“They don’t care about us”. This is the name of Michael Jackson’s video clip, recorded in 1996,
at Santa Marta’s hill, Rio de Janeiro. Last sunday, November 4 th , 22 years after that visit, Social
Gastronomy Summit Rio’s guests where at the same spot and showed: yes, they care. The
Santa Marta’s samba school was the appointed place, where the project Comida é Afeto
fostered a discussion on food consumption, hunger and a systematic view on eating habits.
The event was part of the construction of a Social Gastronomy global community, sharing the
belief that food is a powerful tool for social change.

The activity started in a circle, where the participants could get to know each other better,
looking into their eyes and observing their differences and similarities. After this first moment,
the members of Comida é Afeto explained the goals of their project: combining an information
ideology, sensitization and social practice, they aspire to encourage a review of all the relations
involved in the food consumption chain. “Food is a common wealth, a non-negotiable right.
However, at same time, it is a commodity. Inside this global and hegemonic system,
agribusiness holds 74,7% of the labour analogue to slavery occurrence in Brazil. Even though
the country has continental dimensions, the sector focuses monocultures, instead of growing
food for the population, such as beans, rice and cassava roots.
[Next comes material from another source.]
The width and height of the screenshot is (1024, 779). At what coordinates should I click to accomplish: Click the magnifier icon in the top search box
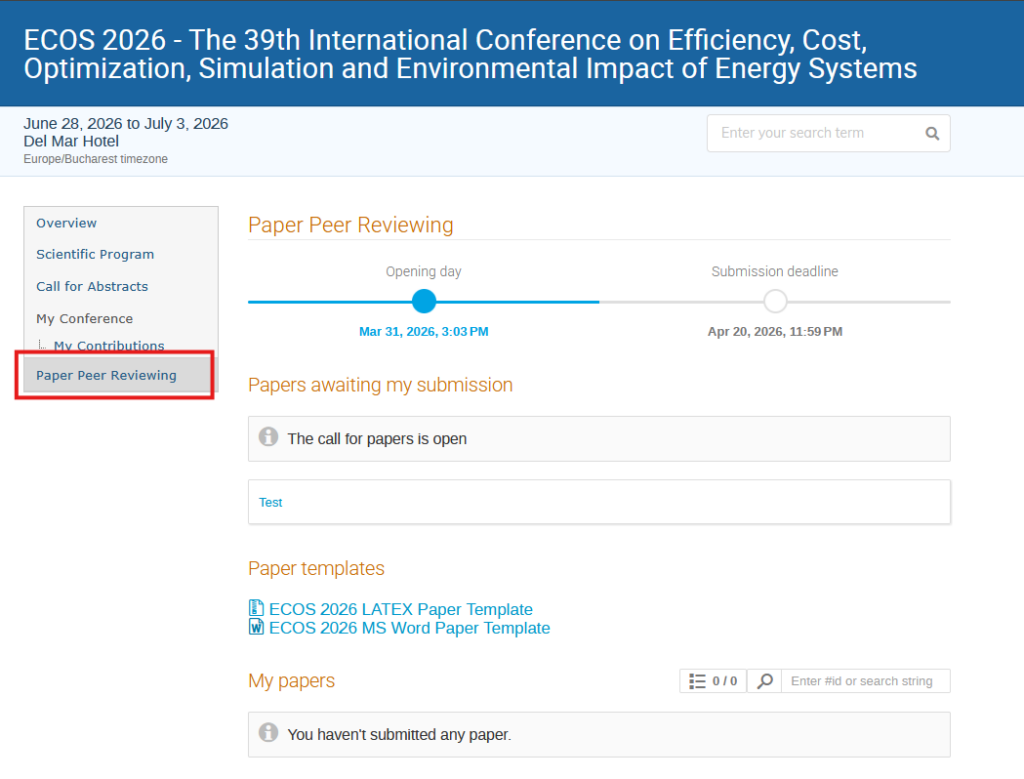[x=932, y=133]
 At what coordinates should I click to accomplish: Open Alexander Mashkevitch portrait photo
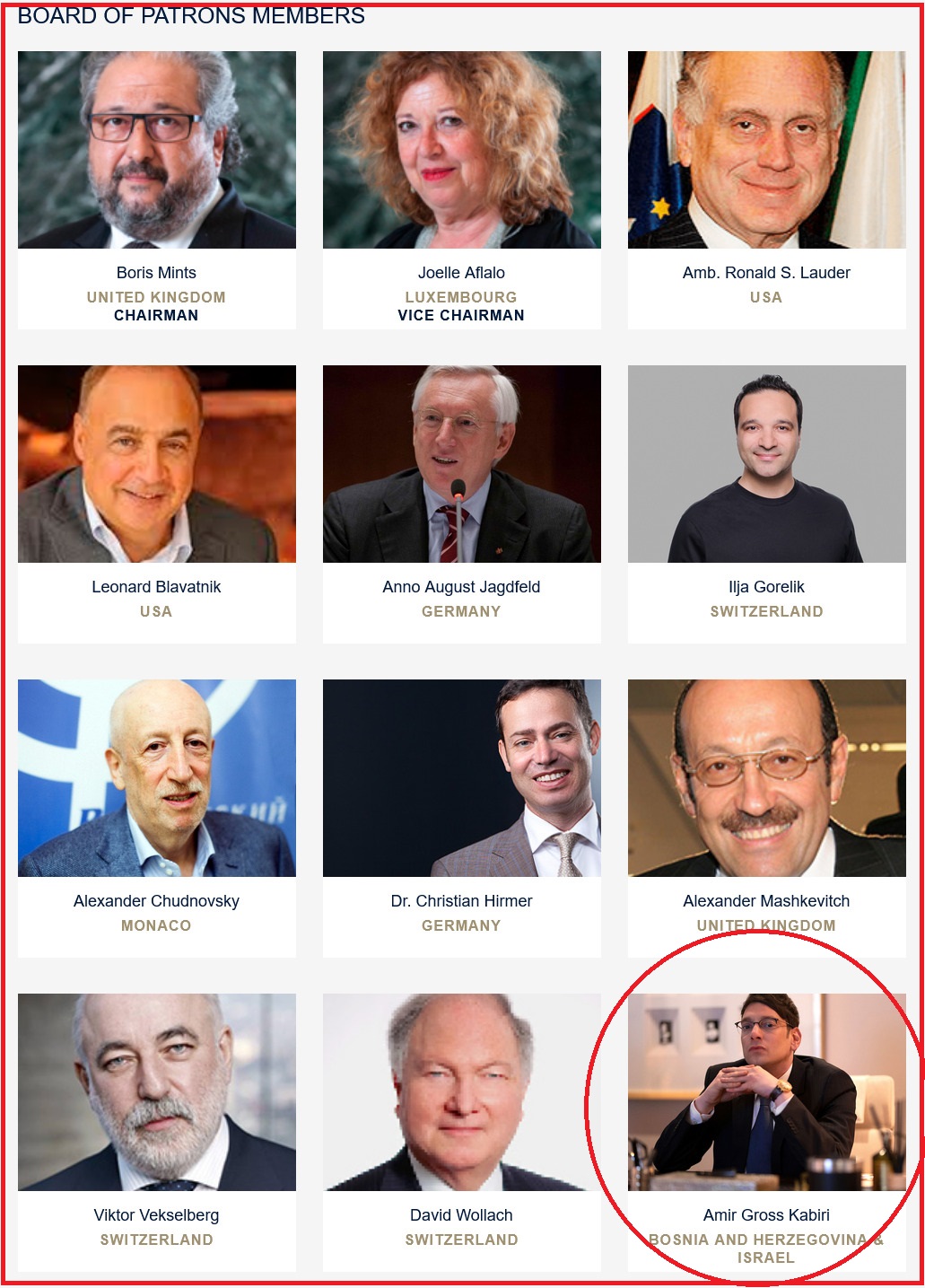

We share the soil for the
production of commodity, fuel and other exportation items”, explains Juliana Dias, professor at
Comida é Afeto and researcher on education, science and health in her post-doctorate at the
Federal University of Rio de Janeiro (UFRJ).

Juliana also talked about Brazil’s current situation of having left FAO’s Hunger Map 4 years ago,
but imminent risk of going back. To her, there is “ an important correlation between hunger
and extreme poverty”, as well as “our food being connected to territory and culture”.
Founder of Comida é Afeto, the communicator Cláudia Lima tries to bring a perspective of how
“obesity and hunger aren’t simple problems, and don’t have only one way out. The industry is
part of a result that us, as society, produced based on our individual choices. We must have a
global vision, in order to boost the discussion over this matter.”

After the round of conversation, the participants debated on how to build environments that
favor a healthier feeding system. Cláudia concluded mentioning the importance of making
these different realities and cultures exchanges happen: “It’s important for all of us. We only
march forward alongside diversity – the diverse views, stories and the discomfort. If we don’t
have dialogues between different people, we don’t open space for this diversity exchange and,
as a whole, we lose a lot. We don’t evolve. Only through empathy, looking through each
others’ eyes, we are able to reach a new path.”